## Instructions for the task
The lines from the one containing "Given: Switch to the Analytics tab" through the final line of the listing below are what the answer must repeat, exactly and only, leaving pictures out.
# # # # # # #
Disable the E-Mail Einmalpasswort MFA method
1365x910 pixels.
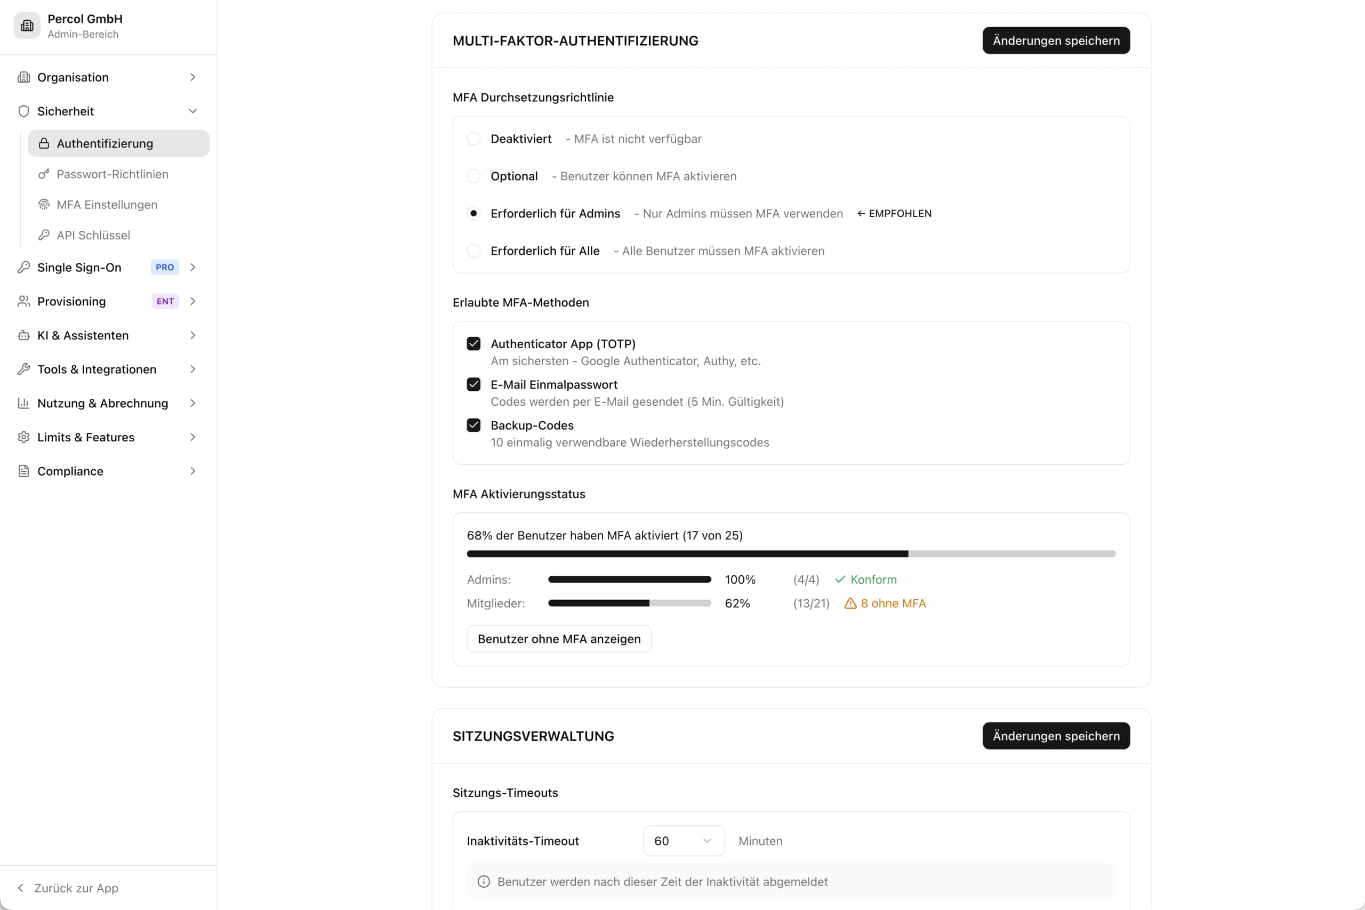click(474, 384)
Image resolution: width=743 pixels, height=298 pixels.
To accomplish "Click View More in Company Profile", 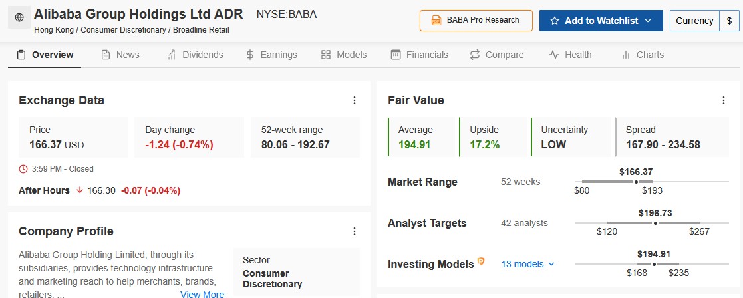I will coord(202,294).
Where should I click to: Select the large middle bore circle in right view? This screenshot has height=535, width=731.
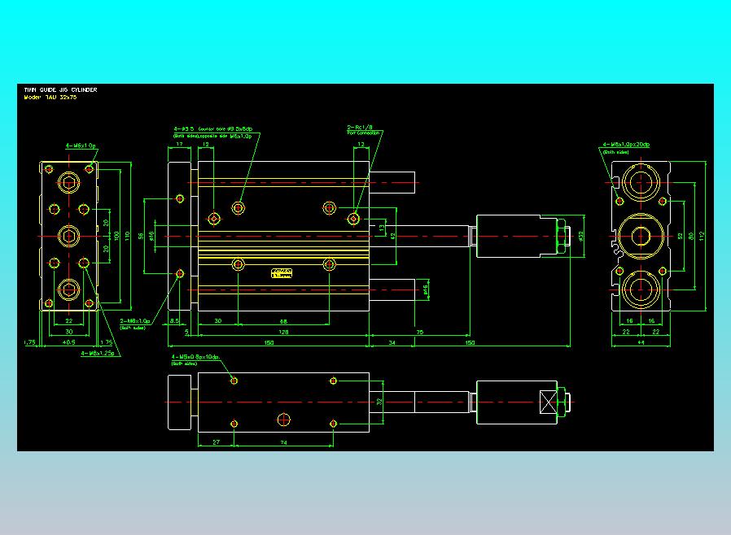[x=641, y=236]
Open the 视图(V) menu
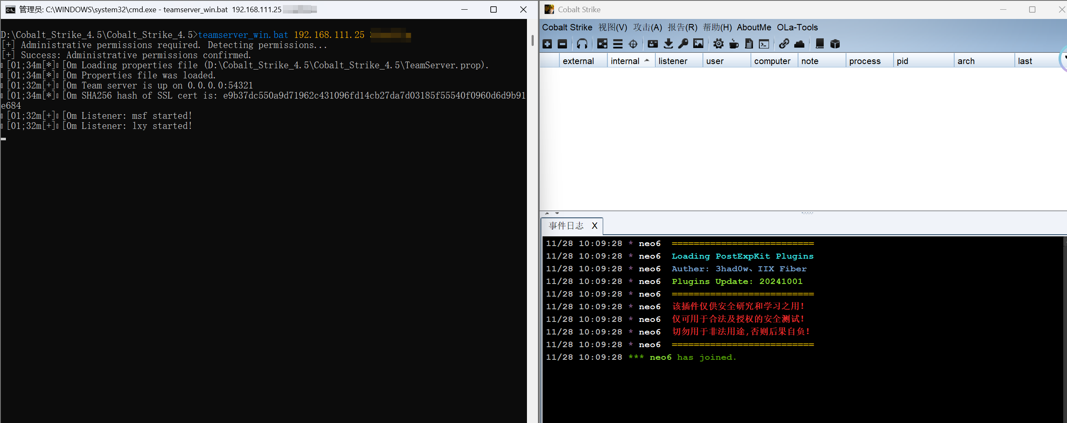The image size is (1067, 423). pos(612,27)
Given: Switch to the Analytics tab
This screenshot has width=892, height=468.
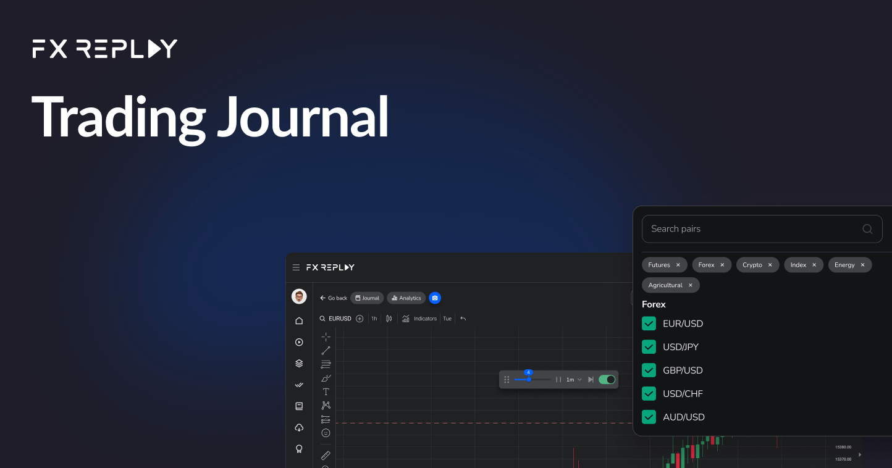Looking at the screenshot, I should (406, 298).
# # # # # # #
## Problem solution
Given: Switch to the Analytics tab
This screenshot has width=892, height=468.
Looking at the screenshot, I should (406, 298).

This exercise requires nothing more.